Chapter 11

Chapter Eleven

T o Sylvie’s surprise, she ran into Hilary Salt on the boardwalk the following morning.

They were out in spandex and sports bras and tennis shoes, cranking out long and arduous miles before the sun got too high and the day got away from them.

Ordinarily, Sylvie ignored other runners, eager to fall into her own runner’s high, but Hilary refused to be ignored.

(After all, she was the mother and daughter of two of the most famous people alive.) She waved both arms and stopped short.

“This is a surprise!” Hilary said. “I love to meet a fellow runner.”

Caught off guard, Sylvie said, “Oh, hi!” She put her hands on her hips, nervous under the spell of Hilary’s smile. “How was the rest of your night?”

“Your father knew how to throw a party,” Hilary said. “The entire island ended up coming out. Even my fiancé came, and he hates crowds.”

My father threw the party of a lifetime. Did he do it to spite me? Sylvie wondered.

“I saw you with some of your girlfriends,” Sylvie remembered.

“Ah! My Salt Sisters,” Hilary said. “It’s what we call ourselves.”

Sylvie couldn’t imagine having as many friends as that, keeping track of their stories, their opinions, and their heartaches. Was Sylvie capable of loving that many people at once? How was Hilary so capable? Was she a superhuman?

“Actually, I was thinking of inviting you out with us tonight,” Hilary said.

“Oh.
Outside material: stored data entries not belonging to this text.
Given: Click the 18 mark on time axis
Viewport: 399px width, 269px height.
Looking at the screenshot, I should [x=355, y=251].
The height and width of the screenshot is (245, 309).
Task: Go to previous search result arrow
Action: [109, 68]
Um.” Sylvie turned to look at the ocean, her head spinning.

“We’re just going to that little wine bar by the harbor,” Hilary said.

“Tiff’s? It’s so cute. We’re only going out for one or two, and we always share the most divine cheese plate while we’re there.
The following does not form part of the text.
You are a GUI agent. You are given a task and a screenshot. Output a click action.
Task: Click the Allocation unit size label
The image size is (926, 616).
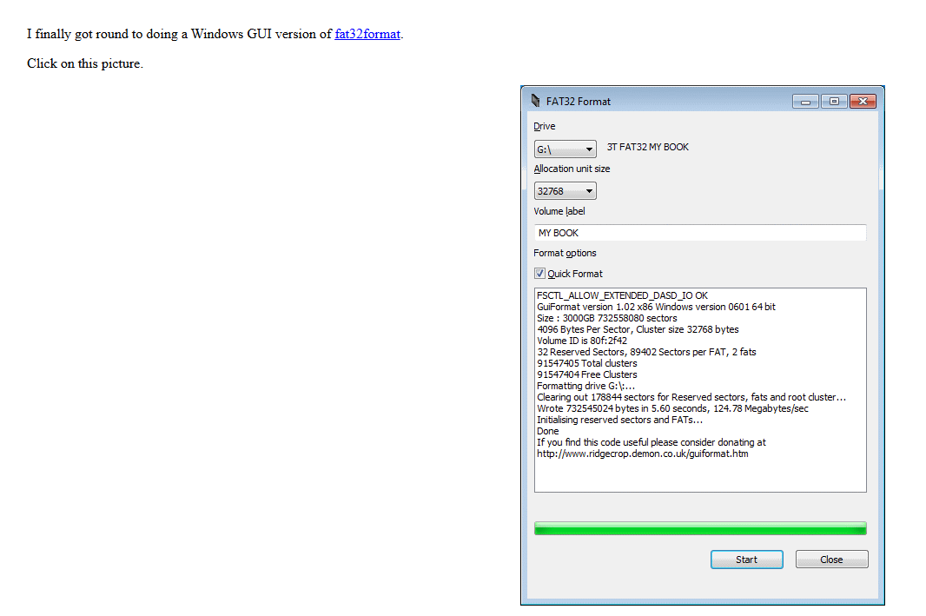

” Hilary shifted her weight and continued to look at Sylvie.

“The thing about the Salt Sisters is, we’ve all lost someone.

We’ve all encountered incredible sorrow.

We’re there to support each other. We’re there to lift each other up. ”
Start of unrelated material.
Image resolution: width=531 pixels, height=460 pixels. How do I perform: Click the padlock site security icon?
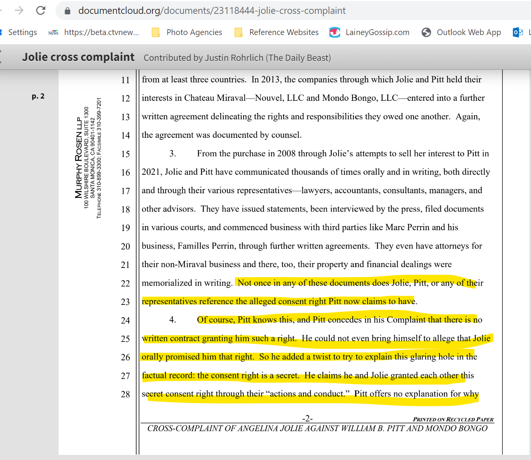[x=68, y=11]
Sylvie was quiet for a moment. The wind ruffled her hair. “I don’t know if I can support anyone right now.”

“Of course not. You’re in the thick of it. You’re grieving,” Hilary said, touching her shoulder.

Sylvie wanted to protest. She wanted to say that she wasn’t grieving, per se, because she and her father hadn’t been close.

But everything in her life felt upside down.

Maybe she was grieving the life with Graham she hadn’t been allowed to have.

Perhaps she was grieving Mike. Maybe she was grieving her beautiful life in Manhattan.

Her sorrows spun with possibilities.

“Let me pick you up tonight,” Hilary said. “I promise you won’t regret it.”

Sylvie couldn’t believe it, but she said, “Okay.”

At seven thirty that evening, Hilary pulled up in front of the hotel in a baby-blue Mustang.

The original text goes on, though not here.